Second, the ALJ stated that Plaintiff was not fully credible because "on multiple occasions [she] was directed to discontinue smoking; however she had continued to smoke despite medical advice." (AR at 23.) An "unexplained or inadequately explained failure to seek treatment or to follow a prescribed course of treatment" may be considered by the ALJ in weighing a claimant's credibility. Smolen v. Chater, 80 F.3d 1273, 1284 (9th Cir. 1996). However, here, it is entirely unclear how the fact that Plaintiff did not follow medical advice to quit smoking has any bearing upon whether she credibly experienced pain in her leg and buttocks from piriformis syndrome.
Finally, the ALJ found that Plaintiff's ability to perform various activities of daily living discredited her claims of debilitating pain. The ALJ noted that Plaintiff can perform tasks such as "independently caring for her own personal hygiene; performing light household chores; grocery shopping; driving a vehicle; and ambulating without any assistive device." (AR at 22.) If a claimant "is able to perform household chores and other activities that involve many of the same physical tasks as a particular type of job," an ALJ may consider this as a reason to discredit the claimant's pain testimony. Fair v. Bowen, 885 F.2d 597, 603 (9th Cir. 1989). On the other hand, "[t]he Social Security Act does not require that claimants be utterly incapacitated to be eligible for benefits," Howard v. Heckler, 782 F.2d 1484, 1488 (9th Cir. 1986), and "many home activities are not easily transferable to what may be the more grueling environment of the workplace, where it might be impossible to periodically rest or take medication." Fair, 885 F.2d at 603. It is not clear from the record here whether Plaintiff's activities of daily living involve the performance of any physical tasks that are transferable to the work setting such that they would discredit or undermine Plaintiff's subjective complaints.

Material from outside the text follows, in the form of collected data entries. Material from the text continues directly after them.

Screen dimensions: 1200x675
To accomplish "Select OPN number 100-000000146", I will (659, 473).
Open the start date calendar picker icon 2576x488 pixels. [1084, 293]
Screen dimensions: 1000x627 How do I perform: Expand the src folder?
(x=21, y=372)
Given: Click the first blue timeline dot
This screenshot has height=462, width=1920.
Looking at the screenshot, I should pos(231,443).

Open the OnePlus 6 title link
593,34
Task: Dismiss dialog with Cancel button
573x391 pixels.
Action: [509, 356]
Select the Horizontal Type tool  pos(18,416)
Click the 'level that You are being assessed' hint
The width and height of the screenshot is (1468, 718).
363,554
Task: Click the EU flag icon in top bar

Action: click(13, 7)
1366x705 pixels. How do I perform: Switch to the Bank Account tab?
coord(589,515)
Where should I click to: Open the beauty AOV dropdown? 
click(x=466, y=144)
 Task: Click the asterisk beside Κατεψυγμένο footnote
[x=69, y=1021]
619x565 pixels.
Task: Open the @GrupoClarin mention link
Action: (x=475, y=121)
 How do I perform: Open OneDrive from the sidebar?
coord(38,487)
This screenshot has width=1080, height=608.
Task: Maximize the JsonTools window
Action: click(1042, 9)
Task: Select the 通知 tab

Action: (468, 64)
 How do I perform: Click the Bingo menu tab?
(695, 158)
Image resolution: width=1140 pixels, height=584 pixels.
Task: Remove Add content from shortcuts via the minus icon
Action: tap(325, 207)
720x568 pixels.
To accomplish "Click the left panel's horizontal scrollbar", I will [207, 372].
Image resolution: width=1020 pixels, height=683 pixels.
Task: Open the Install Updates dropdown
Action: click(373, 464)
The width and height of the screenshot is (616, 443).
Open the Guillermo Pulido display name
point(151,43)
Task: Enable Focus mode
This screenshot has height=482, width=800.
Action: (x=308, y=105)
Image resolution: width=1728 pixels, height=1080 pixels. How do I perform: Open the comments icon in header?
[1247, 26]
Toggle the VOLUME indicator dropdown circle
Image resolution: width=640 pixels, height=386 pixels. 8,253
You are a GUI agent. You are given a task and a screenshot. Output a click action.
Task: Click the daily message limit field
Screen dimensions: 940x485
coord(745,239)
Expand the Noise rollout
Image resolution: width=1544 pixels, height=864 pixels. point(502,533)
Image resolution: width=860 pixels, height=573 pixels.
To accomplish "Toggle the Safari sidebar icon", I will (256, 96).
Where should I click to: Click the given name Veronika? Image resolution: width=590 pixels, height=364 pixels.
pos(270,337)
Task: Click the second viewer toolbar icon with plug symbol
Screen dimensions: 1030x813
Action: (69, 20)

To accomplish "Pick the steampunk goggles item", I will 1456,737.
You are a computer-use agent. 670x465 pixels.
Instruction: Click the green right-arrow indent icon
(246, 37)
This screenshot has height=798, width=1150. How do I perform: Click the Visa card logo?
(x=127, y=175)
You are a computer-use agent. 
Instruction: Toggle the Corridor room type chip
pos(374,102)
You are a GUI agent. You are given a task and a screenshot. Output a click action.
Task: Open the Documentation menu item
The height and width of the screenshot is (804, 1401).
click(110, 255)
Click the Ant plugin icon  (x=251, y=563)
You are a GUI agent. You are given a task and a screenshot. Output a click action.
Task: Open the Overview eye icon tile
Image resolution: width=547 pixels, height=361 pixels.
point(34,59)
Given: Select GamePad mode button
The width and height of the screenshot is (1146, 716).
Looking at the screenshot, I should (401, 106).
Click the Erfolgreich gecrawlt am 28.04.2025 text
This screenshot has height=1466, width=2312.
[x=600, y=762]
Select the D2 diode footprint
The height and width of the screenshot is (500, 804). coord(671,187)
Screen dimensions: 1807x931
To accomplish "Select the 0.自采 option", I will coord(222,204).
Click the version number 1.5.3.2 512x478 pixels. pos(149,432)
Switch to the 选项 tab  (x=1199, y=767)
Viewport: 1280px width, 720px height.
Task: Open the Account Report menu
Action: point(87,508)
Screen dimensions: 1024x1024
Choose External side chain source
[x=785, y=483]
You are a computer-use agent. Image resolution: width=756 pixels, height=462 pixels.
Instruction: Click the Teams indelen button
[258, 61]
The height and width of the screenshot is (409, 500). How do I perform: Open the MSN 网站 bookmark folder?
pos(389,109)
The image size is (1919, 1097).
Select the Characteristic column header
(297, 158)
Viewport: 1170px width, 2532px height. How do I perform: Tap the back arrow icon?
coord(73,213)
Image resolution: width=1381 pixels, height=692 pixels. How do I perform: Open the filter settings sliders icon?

The ALJ must make a more specific finding regarding Plaintiff's activities of daily living in order to reject Plaintiff's testimony on that basis.
In sum, the reasons given by the ALJ were not supported by substantial evidence in the record and were therefore insufficient to reject Plaintiff's testimony regarding her symptoms and related limitations.
IV. Conclusion
The decision whether to remand for further proceedings is within this Court's discretion. Harman v. Apfel, 211 F.3d 1172, 1175-78 (9th Cir. 2000) . Where no useful purpose would be served by further administrative proceedings, or where the record has been fully developed, it is appropriate to exercise this discretion to direct an immediate award of benefits. Id. at 1179 ("[T]he decision of whether to remand for further proceedings turns upon the likely utility of such proceedings."); Benecke v. Barnhart, 379 F.3d 587, 593 (9th Cir. 2004) . However, where there are outstanding issues that must be resolved before a determination of disability can be made, and it is not clear from the record that the ALJ would be required to find the claimant disabled if all the evidence were properly evaluated, remand is appropriate. Bunnell v. Barnhart, 336 F.3d 1112, 1115-16 (9th Cir. 2003); see also Connett v. Barnhart, 340 F.3d 871, 876 (9th Cir. 2003) (remanding case for reconsideration of credibility determination).
Here, the ALJ failed to explain with sufficient specificity the basis for his determination that Plaintiff was not fully credible regarding the intensity, persistence, and limiting effects of her symptoms. Accordingly, the case is remanded for further proceedings consistent with this opinion and order.